Many Enterprise Mobile Devices Will Never Be Patched Against Meltdown, Spectre (betanews.com)
Mark Wilson shares a report from BetaNews: The Meltdown and Spectre bugs have been in the headlines for a couple of weeks now, but it seems the patches are not being installed on handsets. Analysis of more than 100,000 enterprise mobile devices shows that just a tiny percentage of them have been protected against the vulnerabilities -- and some simply may never be protected. Security firm Bridgeway found that just 4 percent of corporate phones and tablets in the UK have been patched against Spectre and Meltdown. Perhaps more worryingly, however, its research also found that nearly a quarter of enterprise mobile devices will never receive a patch because of their age. Organizations are advised to check for the availability of patches for their devices, and to install them as soon as possible. Older devices that will never be patched -- older than Marshmallow, for example -- should be replaced to ensure security, says Bridgeway.
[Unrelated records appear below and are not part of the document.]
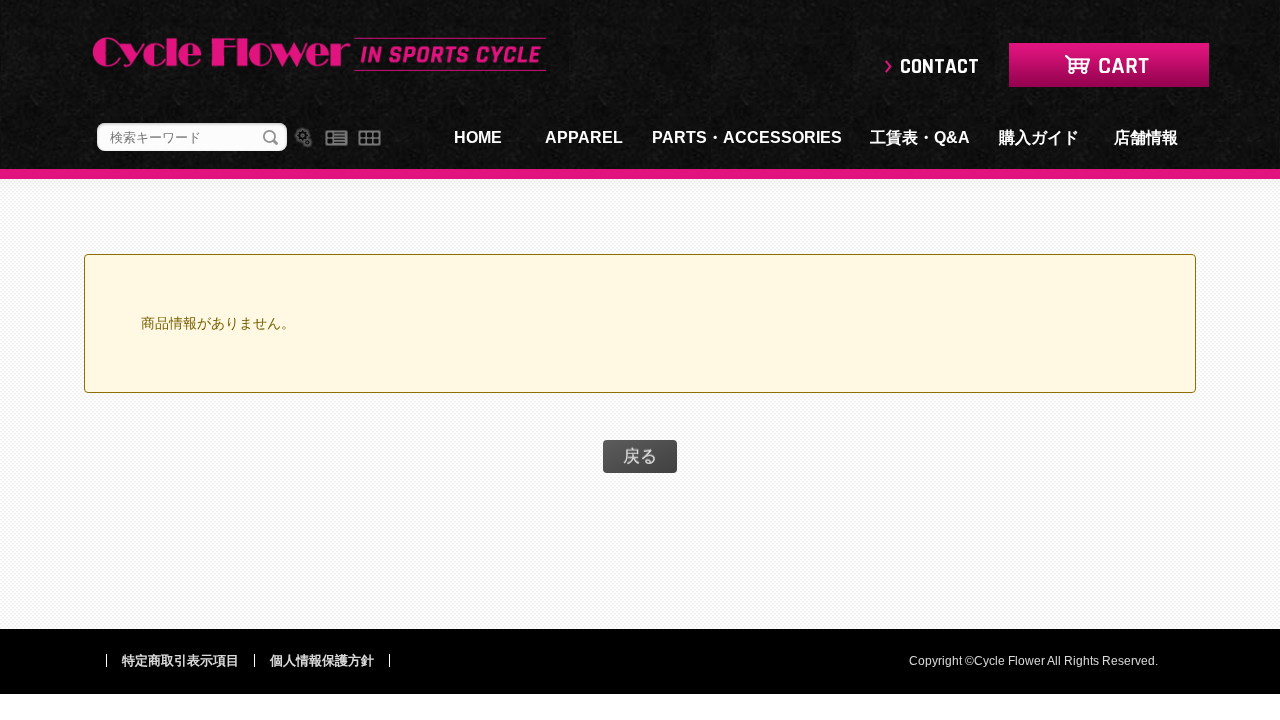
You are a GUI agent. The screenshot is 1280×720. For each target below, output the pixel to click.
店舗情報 (1146, 137)
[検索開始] (270, 138)
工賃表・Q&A (920, 137)
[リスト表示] (336, 138)
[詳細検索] (303, 138)
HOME (478, 137)
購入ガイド (1039, 137)
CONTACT (939, 66)
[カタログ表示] (369, 138)
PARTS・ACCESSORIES (747, 137)
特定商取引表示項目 (180, 660)
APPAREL (584, 137)
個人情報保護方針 (322, 660)
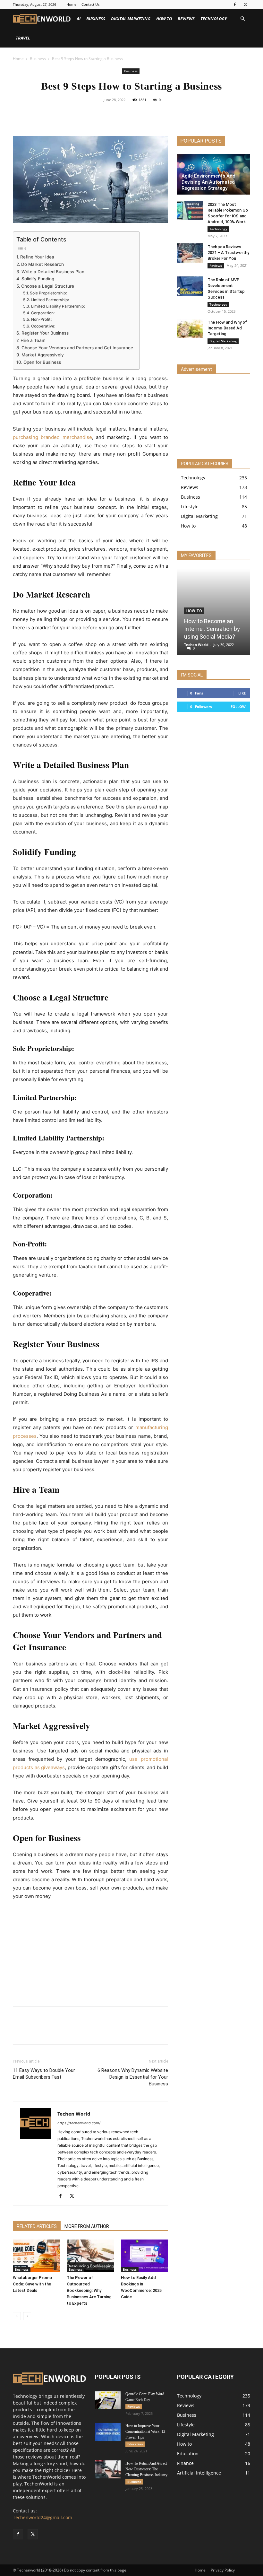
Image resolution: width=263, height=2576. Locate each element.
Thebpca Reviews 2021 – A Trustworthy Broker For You (228, 252)
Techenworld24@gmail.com (42, 2517)
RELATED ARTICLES (37, 2226)
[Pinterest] (138, 114)
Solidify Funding (37, 278)
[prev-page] (17, 2316)
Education (135, 2444)
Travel (23, 38)
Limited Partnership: (50, 299)
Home (71, 4)
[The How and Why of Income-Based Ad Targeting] (190, 328)
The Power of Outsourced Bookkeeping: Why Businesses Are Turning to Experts (89, 2290)
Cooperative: (43, 326)
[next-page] (27, 2316)
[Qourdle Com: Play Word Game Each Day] (108, 2400)
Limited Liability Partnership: (58, 306)
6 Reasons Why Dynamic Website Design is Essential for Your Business (133, 2077)
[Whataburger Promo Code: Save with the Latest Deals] (36, 2256)
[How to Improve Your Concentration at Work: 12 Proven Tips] (108, 2432)
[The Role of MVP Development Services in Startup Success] (190, 286)
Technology (213, 19)
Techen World (73, 2113)
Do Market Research (42, 264)
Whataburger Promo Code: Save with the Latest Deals (32, 2284)
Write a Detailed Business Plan (52, 271)
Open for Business (42, 362)
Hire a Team (33, 340)
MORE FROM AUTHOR (86, 2226)
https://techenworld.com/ (78, 2123)
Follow (238, 706)
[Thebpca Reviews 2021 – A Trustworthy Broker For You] (190, 253)
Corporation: (42, 312)
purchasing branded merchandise (52, 437)
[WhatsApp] (153, 114)
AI (79, 19)
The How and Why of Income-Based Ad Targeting (227, 328)
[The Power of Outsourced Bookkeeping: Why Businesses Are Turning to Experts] (90, 2256)
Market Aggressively (42, 354)
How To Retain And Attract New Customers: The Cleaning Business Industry (146, 2469)
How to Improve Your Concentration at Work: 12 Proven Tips (145, 2431)
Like (242, 693)
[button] (242, 19)
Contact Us (90, 4)
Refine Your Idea (37, 256)
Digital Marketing (130, 19)
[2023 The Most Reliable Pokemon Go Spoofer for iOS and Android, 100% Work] (190, 210)
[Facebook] (235, 4)
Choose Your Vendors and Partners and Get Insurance (77, 347)
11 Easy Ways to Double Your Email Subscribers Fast (44, 2073)
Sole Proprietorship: (48, 293)
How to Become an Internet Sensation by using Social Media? (212, 629)
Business (95, 19)
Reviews (186, 19)
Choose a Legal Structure (47, 286)
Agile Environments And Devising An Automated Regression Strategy (208, 182)
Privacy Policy (223, 2570)
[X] (245, 4)
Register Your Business (45, 333)
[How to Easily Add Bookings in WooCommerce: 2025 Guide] (144, 2256)
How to (164, 19)
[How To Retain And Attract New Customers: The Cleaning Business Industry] (108, 2469)
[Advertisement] (90, 1954)
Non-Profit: (41, 319)
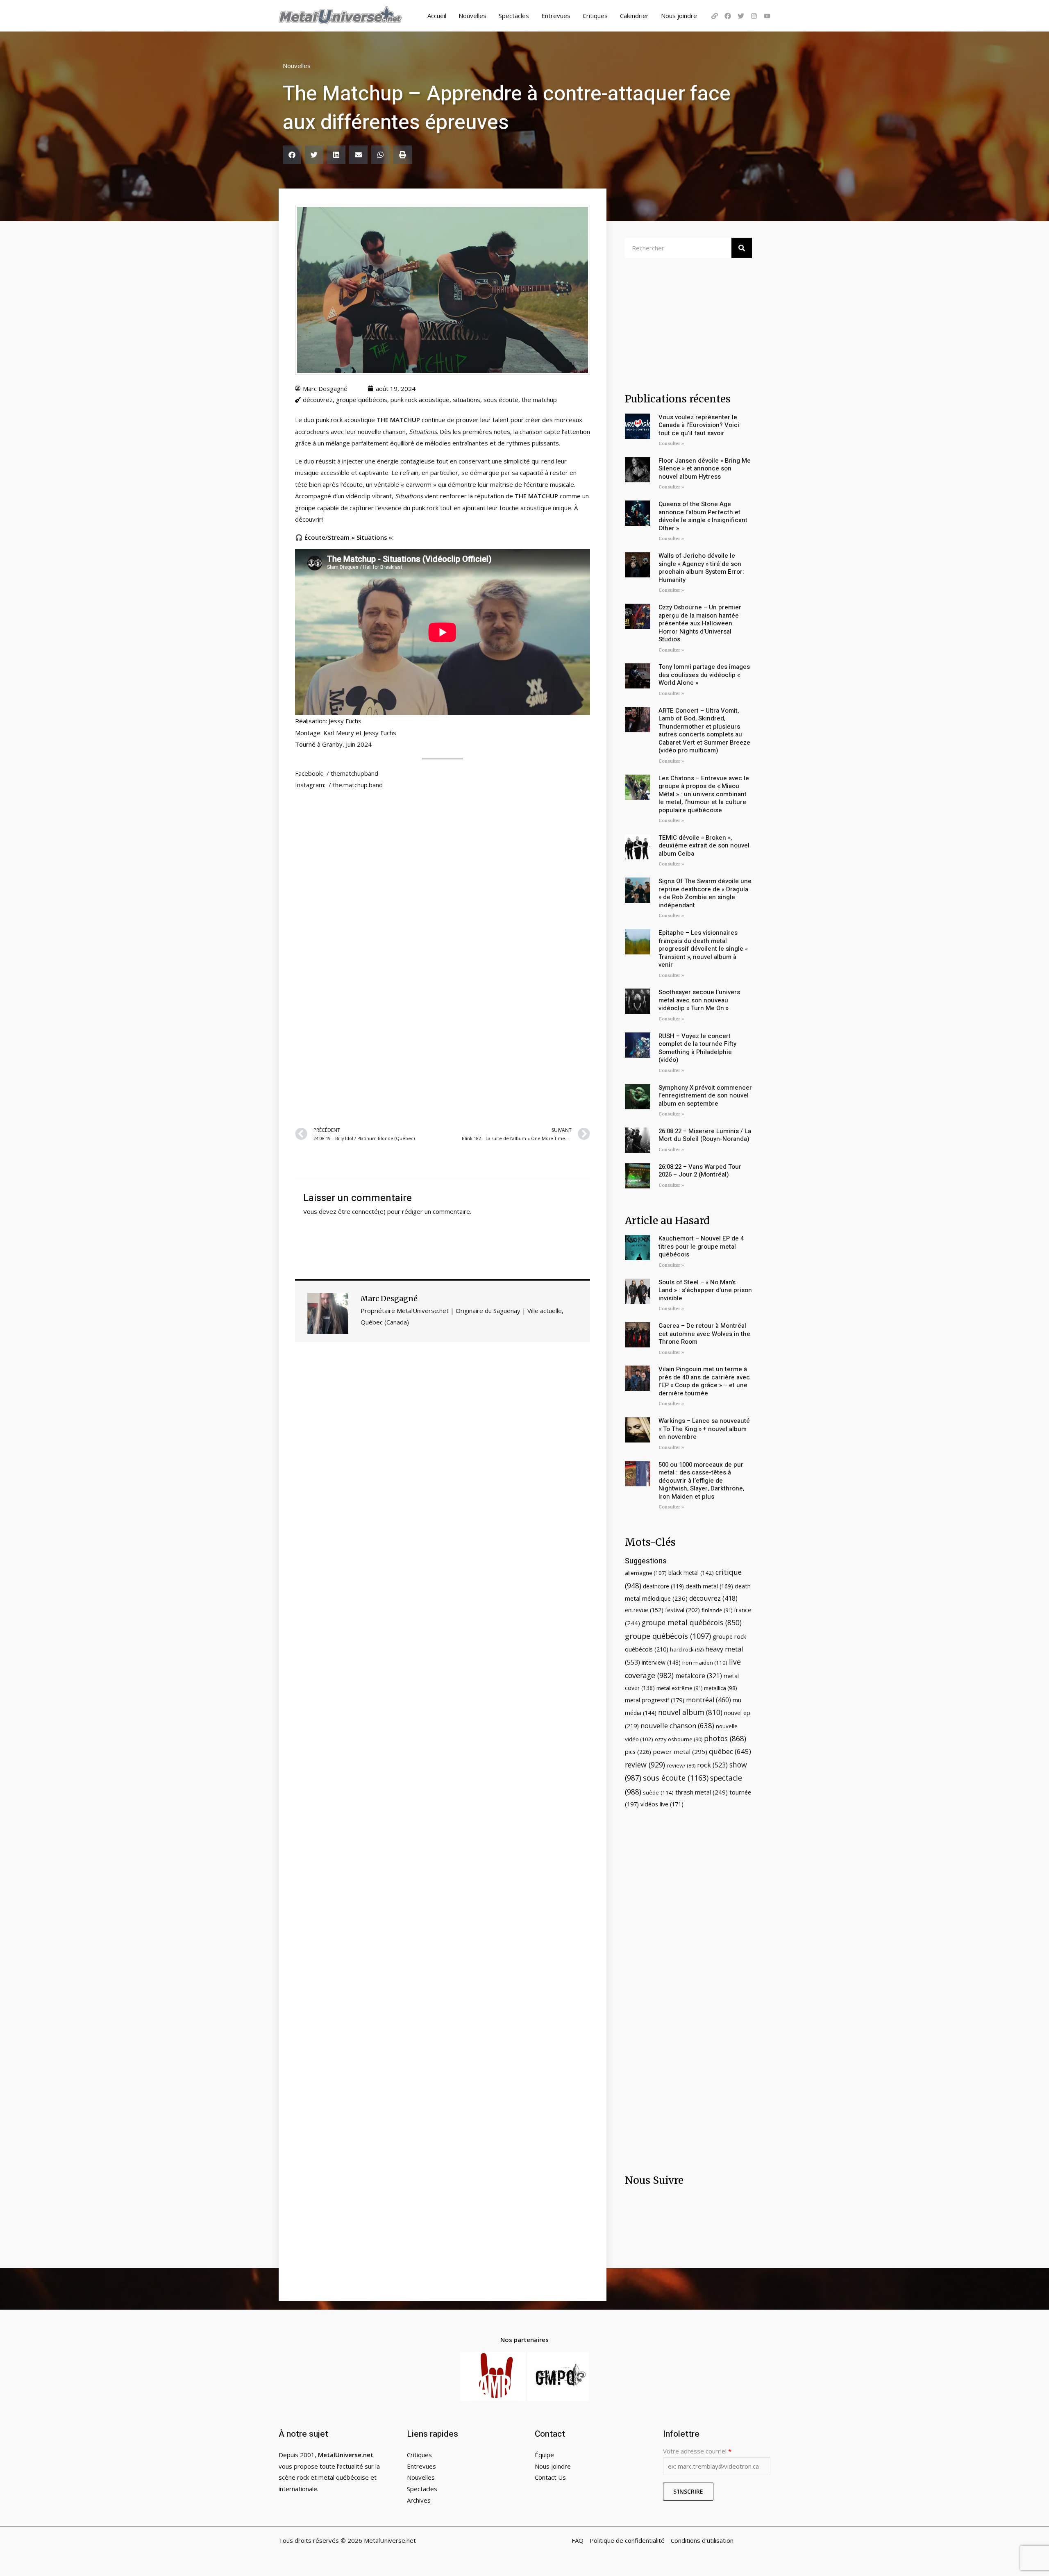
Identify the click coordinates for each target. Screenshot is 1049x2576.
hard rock (687, 1649)
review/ (681, 1765)
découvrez (318, 399)
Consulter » (671, 443)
Uhm, my cell phone doesn't have Wifi or a TCP/IP stack of any kind and has some rinky dink Sharp processor running Symbian. You'll need to go stand at the cell tower if you want try hacking it. Good luck. Oh for computing? I use a fucking computer with a real keyboard that I can type 118 WPM on. Face it phones are for chumps. You ain't writing code on that little turd, you're consuming media.
I beleive that AMD devices are vulnerable too.
Since installing patched software, I'm suddenly having to charge my phone (pixel) twice a day instead of just at night and the fan on my laptop (quad-core Intel processor / ubuntu 17.10) has been steadily running whereas before I could rarely hear it. It's very annoying.
These "bugs" are going to end up being the biggest windfall processor manufacturers have seen in years. Unless these patches are radically improved, all of these devices are going to need to be replaced much sooner than planned.
The OEM won't even acknowledge that they made the phone after two months so why do you expect they would get things like updates!
I beleive that AMD devices are vulnerable too.
AMD chips are only vulnerable to Specter which isn't nearly as valuable. Meltdown is the crown jewel of hardware flaws.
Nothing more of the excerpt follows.